23
Sat, Nov

Densification and The Decay of L.A.

LOS ANGELES

THE VIEW FROM HERE - The laws of economics often work slowly.  While the function of government is to protect both the common welfare and individual rights, the public seldom grasps such abstractions. One could call this the Cassandra Conundrum.   No matter how prescient the warnings of economic folly, people lack the intelligence and moral temperament to understand or act upon the information.  

Present day Los Angeles is experiencing a Cassandra Conundrum.  We were warned about two dangers: (1) Power corrupts and (2) Densification ruins. 

Lord Acton was not the first to notice the relationship, but he coined the best meme, “Power tends to corrupt, and absolute power corrupts absolutely.” One could opine that the fate of Sodom was the first political philosophy treatise on the destructive force of corrupt power. The destructive nature of corruption recurs in history.  “Those whom they would ruin the gods first make mad,” was known in ancient Greece and oft repeated. In fact, the actor Hal Linden (Lt. Barney Miller) ended season 2, episode 8 with that line.  People fail to see that power leads to corruption because power makes men blind to reason.  Hence, the saying that someone is “drunk with power.”  Hence, we arrive at California’s besotted pursuit of densification. 

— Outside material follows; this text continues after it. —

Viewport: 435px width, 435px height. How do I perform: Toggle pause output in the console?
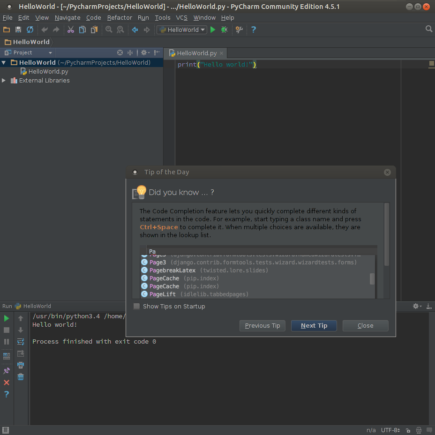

Shortly around the turn of the century, (1900 that is), Los Angeles experienced a gigantic growth spurt.  In 1890, LA had 50,395 ppl; by 1910 it had 319,198 ppl which was an increase of 268,803 ppl in twenty years.  By 1920, LA had 576,673.  Angelenos needed no Cassandra to see the terrible impact which densification had on DTLA.   While fixed rail transit benefited the developers of the outlying new suburbs, Angelenos also saw the extreme folly of trolleys.  Trolleys were mathematically incompatible with automobiles, and there was no doubt that private autos were definitely the transportation system for future Los Angeles.

Thus, in 1915 the City’s civil engineers, who were not stooges of developers as today’s City Planning Department has become, wrote the foundational land use document for Los Angeles1915 Study of Street Traffic Conditions In The City Of Los Angeles. The Study linked an area’s topography, mathematics and finances to show that a rapid mass transit system is impossible in Los Angeles since the LA area is a circular megalopolis of more than 6,000 square miles.  The study’s biggest warning was not to densify the Basin or construct dense Transit Corridors along major arteries. (Page 38) The City’s civil engineers were Cassandras, warning about the folly of densification and its side-kick, rapid mass transit.  For example, the city engineers warned that incompatible modes of transportation should not occupy the same right of way (RoW).  For example, Los Angeles’ worse traffic problem already was the trolley, which consumed three traffic lanes and stopped in the middle of the streets for passengers to embark and exit.    As a result, cars passing a stopped trolley often hit, maimed or killed trolley riders.  Although the solution was to get rid of fixed rail trolleys, it took decades to accomplish.  The city continued to have trolleys, except they called them “buses.”  Buses were flexible in that they could easily change their routes; they required no expensive tracks since they used the streets, and they could load and unload at the curb.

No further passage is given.